● Exercise brief
Quote exactly, and only, the lines of the material below from the line with "The height and width of the screenshot is (319, 382)." through the line with "Given: Check the box for Invoice #27227 row".
(Records provided begins)
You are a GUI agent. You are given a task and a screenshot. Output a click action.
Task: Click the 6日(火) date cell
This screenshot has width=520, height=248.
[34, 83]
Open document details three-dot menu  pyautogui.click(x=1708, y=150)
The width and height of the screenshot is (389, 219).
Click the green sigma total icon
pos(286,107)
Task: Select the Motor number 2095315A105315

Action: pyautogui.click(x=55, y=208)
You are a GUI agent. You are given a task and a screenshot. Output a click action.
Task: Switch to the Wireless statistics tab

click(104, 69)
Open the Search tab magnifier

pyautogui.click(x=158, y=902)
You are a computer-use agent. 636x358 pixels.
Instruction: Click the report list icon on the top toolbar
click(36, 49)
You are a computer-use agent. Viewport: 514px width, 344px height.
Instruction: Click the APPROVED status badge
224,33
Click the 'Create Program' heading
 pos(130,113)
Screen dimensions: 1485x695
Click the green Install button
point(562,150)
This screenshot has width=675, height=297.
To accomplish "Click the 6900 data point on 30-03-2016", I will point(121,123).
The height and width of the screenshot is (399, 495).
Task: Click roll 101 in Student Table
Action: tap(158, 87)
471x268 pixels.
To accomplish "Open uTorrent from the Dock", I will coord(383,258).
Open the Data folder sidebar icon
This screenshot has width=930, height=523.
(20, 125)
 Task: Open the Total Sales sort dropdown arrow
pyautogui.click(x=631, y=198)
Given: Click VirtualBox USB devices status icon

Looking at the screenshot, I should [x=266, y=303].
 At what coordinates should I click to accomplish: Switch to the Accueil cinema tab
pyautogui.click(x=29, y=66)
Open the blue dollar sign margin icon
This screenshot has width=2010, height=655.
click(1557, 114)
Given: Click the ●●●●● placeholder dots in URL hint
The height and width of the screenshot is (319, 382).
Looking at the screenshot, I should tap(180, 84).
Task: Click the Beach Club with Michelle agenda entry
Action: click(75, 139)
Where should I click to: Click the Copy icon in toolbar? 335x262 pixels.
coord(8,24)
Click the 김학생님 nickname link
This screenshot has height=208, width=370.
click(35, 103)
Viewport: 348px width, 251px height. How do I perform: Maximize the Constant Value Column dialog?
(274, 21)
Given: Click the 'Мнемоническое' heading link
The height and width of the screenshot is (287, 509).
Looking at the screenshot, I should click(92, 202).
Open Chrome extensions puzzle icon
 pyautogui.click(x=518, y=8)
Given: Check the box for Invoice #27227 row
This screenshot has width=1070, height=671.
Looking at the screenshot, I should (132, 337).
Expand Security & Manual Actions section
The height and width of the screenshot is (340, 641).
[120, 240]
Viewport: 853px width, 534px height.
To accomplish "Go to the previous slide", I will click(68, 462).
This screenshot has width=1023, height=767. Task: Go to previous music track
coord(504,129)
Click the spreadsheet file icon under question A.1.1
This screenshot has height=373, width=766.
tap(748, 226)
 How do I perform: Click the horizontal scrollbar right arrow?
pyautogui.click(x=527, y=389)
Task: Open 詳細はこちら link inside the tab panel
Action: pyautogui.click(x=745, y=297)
(Records provided ends)
● Exercise result
The height and width of the screenshot is (319, 382).
Looking at the screenshot, I should tap(180, 84).
Task: Click the Beach Club with Michelle agenda entry
Action: click(75, 139)
Where should I click to: Click the Copy icon in toolbar? 335x262 pixels.
coord(8,24)
Click the 김학생님 nickname link
This screenshot has height=208, width=370.
click(35, 103)
Viewport: 348px width, 251px height. How do I perform: Maximize the Constant Value Column dialog?
(274, 21)
Given: Click the 'Мнемоническое' heading link
The height and width of the screenshot is (287, 509).
Looking at the screenshot, I should click(92, 202).
Open Chrome extensions puzzle icon
 pyautogui.click(x=518, y=8)
Given: Check the box for Invoice #27227 row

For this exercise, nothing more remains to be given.